Directions:
**A)** In the news report about the defamation dispute between Jomo Thomas and Ralph Gonsalves, what is the name of the column at issue?
**B)** Resume the news report about the defamation dispute between Jomo Thomas and Ralph Gonsalves, starting right after its final sentence.

Page excerpt:
-----
KINGSTOWN, St. Vincent (CMC) — Former speaker of the St. Vincent and the Grenadines Parliament, Jomo Thomas has promised “a fulsome and vigorous defence” to moves by Prime Minister Ralph Gonsalves to seek an estimated half a million dollars in damages after claiming that Thomas defamed him in his weekly newspaper column.
“But in keeping with my lawyers’ advice, I don’t want to talk about the letter too much but you all can read the column. The column is called ‘Fool’s gold, nation’s lost’,” Thomas said on his radio programme here.
Lawyers, representing Gonsalves wrote to Thomas, who is also an attorney, claiming that in his newspaper column on Aug. 13, which appeared in the Vincentian newspaper, he “falsely and maliciously published” and article that contained “defamatory words”.
The column in question dealt with the protest outside the Parliament on Aug. 5, when Gonsalves was hit on the head with a missile and had to be flown to Barbados for further medical treatment.
The lawyers claimed that by using the alleged defamatory words, the author was suggesting that their client had committed “misbehaviour in public office, an offence punishable by imprisonment and /or civil sanction and damages.
-----
Material shown:
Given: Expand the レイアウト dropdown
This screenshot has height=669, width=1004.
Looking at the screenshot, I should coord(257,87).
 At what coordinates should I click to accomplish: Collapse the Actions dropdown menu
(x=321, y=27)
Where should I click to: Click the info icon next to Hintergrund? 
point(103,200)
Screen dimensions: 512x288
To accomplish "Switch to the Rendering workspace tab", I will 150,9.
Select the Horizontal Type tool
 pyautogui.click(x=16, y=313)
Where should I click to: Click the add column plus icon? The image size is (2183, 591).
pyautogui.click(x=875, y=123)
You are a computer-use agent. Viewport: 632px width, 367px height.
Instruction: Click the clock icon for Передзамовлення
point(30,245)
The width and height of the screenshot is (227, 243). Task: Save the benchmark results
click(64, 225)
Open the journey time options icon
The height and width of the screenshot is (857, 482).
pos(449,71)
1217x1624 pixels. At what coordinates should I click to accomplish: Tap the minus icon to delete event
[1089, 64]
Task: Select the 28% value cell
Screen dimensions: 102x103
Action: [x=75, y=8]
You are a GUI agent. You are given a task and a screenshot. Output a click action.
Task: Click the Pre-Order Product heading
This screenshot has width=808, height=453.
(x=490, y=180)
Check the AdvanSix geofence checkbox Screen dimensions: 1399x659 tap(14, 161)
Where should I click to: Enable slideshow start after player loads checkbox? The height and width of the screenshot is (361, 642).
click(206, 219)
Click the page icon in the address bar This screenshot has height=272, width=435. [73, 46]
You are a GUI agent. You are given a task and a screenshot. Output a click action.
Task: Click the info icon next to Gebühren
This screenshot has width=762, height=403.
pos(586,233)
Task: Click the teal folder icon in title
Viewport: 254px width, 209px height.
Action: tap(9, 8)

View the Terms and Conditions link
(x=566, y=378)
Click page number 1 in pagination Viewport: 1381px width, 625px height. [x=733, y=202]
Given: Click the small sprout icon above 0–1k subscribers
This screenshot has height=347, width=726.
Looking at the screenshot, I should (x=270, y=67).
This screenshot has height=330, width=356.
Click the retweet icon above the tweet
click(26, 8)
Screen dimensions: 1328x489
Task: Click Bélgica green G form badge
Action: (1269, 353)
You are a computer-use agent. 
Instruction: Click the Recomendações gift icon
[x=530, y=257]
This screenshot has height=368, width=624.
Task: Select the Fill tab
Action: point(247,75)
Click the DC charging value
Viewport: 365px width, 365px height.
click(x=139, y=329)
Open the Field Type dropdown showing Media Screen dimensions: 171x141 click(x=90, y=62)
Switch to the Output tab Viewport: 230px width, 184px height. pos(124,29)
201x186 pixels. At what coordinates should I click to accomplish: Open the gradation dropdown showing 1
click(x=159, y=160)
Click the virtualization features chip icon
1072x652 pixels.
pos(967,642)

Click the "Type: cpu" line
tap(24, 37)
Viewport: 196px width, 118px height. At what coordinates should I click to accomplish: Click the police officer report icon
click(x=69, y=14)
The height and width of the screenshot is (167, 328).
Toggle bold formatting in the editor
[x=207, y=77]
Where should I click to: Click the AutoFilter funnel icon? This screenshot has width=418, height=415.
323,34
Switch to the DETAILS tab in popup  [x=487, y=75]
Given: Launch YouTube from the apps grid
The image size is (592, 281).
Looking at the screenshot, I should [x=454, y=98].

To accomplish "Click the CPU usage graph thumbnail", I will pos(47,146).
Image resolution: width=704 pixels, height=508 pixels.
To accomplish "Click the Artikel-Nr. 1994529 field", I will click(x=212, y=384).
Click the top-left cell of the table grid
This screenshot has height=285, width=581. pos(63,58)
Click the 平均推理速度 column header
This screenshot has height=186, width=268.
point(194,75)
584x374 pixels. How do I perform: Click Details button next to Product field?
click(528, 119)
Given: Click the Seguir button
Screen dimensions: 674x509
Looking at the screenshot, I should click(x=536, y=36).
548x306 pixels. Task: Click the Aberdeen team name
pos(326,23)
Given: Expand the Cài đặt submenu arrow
-----
Answer section:
**A)** ‘Fool’s gold, nation’s lost’

**B)**
“Further, and additionally you meant and were taken to mean that he had abused his office to persecute people and deny them their legal rights”.
But Thomas told his radio listeners on Monday that he had only received the letter from the lawyers earlier during the day, despite the fact that it had been in circulation in the media “for close to 48 hours”.
“A bailiff brought the letter today to my office, but that letter was in the public domain and people had seen it and had talked about it,” said Thomas, who in 2015 contested general election on behalf of the Gonsalves-led ruling Unity Labour Party (ULP) and later served as the Speaker in the last Parliament under the ULP administration.
“I am told that I am being sued for EC$500,000 and I have one month within which to pay the EC$500,000 or I will be sued. Clearly, once I got the letter, I contacted some perspective lawyers and we are mulling over the letter. As I said this morning on radio, we are going to do a fulsome and vigorous defence to what is there.”
Thomas said that persons have the opportunity to read the letter “and see whether there is anything slanderous there.
“I don’t think that I slandered anyone. I can tell you that that letter, because it was co-copied to the media, evidently, someone wanted to maximise whatever publicity they can get from it.
“I think the letter is intended to intimidate, as I said on another radio last week, to intimidate and to get people into cowering and not speaking their — not allowing their voices to be heard. I think by now everybody should know that I cannot be silenced or I don’t think it was directed at me. But that’s all that I wanted to say for now on that,” he said, reiterating that “based on advice of counsel, I was told that I should not engage that point.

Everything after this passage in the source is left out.